The demanding and rapidly-expanding speed and scale of our consumer society finds us so often at odds with ourselves that many of us have stopped taking note. It hurts to look inside, so we keep occupied, believing our sheer busy-ness to be some sort of virtue. We are always ‘behind’ the eight ball, playing catch-up in work that has been force-fed us, competing with people we call peers, secretly hoping their failure may lead to our success. What kind of sickness have we been infected with? But we need not feel guilty about this sort of thinking, if we are even aware enough to recognize it. We can simply acknowledge it for what it is, culturally-fed momentum spinning about our heads. This conditioned thinking is only problematic to the extent that it goes unnoticed, or believed.

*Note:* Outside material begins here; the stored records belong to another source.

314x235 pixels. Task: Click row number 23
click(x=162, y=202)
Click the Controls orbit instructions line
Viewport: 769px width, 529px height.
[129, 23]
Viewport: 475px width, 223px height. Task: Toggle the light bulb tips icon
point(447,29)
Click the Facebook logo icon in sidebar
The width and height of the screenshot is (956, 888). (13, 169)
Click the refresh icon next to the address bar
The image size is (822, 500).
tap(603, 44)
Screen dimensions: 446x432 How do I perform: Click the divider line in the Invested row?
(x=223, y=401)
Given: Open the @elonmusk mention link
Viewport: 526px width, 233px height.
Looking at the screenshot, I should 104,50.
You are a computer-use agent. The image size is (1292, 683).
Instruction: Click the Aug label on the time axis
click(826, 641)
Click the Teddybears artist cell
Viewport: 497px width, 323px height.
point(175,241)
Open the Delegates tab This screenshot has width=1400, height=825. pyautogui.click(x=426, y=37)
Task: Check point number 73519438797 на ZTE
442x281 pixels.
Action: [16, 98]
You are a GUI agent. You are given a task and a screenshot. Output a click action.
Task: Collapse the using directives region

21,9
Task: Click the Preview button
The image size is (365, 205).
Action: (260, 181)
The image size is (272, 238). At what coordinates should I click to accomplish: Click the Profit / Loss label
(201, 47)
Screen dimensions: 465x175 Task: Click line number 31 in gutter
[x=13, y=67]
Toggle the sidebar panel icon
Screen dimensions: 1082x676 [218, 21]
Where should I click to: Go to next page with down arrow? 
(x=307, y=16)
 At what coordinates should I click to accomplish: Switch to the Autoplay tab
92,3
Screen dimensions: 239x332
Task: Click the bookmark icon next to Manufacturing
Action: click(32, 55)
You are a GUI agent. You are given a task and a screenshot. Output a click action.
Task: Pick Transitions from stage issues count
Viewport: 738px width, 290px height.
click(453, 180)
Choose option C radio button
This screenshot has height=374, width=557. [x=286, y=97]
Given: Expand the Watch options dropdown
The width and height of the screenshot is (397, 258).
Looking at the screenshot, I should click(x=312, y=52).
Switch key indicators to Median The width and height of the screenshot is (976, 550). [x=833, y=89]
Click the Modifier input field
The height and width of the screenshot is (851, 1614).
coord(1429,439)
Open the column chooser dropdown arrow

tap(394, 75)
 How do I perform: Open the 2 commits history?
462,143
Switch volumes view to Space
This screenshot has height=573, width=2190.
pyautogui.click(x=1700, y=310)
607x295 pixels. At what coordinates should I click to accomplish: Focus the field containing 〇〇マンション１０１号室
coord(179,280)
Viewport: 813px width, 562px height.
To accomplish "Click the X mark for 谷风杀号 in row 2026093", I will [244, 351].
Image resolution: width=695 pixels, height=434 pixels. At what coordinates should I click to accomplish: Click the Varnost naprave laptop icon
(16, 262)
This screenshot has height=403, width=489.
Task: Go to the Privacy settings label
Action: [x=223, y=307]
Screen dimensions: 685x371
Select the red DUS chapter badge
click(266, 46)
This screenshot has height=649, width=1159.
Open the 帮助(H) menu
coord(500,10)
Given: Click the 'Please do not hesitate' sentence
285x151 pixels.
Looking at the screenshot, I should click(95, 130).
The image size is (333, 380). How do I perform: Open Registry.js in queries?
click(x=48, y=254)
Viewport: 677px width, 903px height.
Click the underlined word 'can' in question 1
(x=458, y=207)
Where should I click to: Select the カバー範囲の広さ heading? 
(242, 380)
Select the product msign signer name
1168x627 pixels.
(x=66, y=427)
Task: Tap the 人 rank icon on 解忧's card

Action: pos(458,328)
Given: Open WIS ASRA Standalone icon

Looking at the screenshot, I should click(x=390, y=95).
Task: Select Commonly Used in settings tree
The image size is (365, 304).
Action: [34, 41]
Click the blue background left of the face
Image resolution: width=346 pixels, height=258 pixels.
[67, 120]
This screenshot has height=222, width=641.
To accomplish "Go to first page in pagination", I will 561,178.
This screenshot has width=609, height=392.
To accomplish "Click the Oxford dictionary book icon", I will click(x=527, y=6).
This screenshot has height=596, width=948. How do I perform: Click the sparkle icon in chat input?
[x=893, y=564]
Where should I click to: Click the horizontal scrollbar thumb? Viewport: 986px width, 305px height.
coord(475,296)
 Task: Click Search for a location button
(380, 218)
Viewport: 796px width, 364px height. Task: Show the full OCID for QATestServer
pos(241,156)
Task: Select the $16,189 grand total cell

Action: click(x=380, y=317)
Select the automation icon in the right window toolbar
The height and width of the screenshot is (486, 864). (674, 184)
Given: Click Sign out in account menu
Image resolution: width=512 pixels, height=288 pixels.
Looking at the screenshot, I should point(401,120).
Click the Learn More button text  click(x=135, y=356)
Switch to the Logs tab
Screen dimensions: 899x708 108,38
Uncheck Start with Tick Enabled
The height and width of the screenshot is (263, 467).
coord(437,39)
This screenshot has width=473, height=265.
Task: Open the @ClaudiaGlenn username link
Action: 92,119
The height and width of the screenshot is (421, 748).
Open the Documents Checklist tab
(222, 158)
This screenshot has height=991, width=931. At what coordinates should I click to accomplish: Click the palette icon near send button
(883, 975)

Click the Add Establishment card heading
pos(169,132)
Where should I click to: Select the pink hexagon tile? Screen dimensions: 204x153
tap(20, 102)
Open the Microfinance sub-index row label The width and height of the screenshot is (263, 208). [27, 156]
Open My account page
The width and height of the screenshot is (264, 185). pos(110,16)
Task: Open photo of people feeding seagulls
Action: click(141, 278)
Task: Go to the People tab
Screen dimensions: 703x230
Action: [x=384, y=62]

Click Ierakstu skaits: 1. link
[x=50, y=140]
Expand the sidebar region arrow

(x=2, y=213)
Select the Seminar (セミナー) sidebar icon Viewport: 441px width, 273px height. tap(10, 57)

But a simple step toward silence unravels all of this toxic content, reshaping the very context of our lives, allowing us to see more deeply who we are and to engage with life in a more playful way, free of the desperation of competition and scarcity, no longer obsessed with what everyone else is doing or thinking, finally free to be and do as we see fit with every moment given us. We come to see that each breath is a gift, inspiring and informing us, offering us a chance to become who we really are. Living from this inward and private space of silence, we no longer seek consensus, news or approval from those around us, and yet we understand more clearly our union with everyone and everything. In this space we can speak freely from our hearts and we can listen deeply from the hearts of our brothers and sisters, offering the simple healing power of our presence, free from distraction.

 

Well over 150 years ago, Henry David Thoreau warned of the dangers of losing touch with ourselves, sacrificing our inner silence for the superficial ‘juice’ of society (his mention of the post office might as well be Facebook today):

When our life ceases to be inward and private, conversation degenerates into mere gossip. We rarely meet a man who can tell us any news which he has not read in a newspaper, or been told by his neighbour; and, for the most part, the only difference between us and our fellow is that he has seen the newspaper, or been out to tea, and we have not. In proportion as our inward life fails, we go more constantly and desperately to the post office. You may depend on it, that the poor fellow who walks away with the greatest number of letters proud of his extensive correspondence has not heard from himself this long while.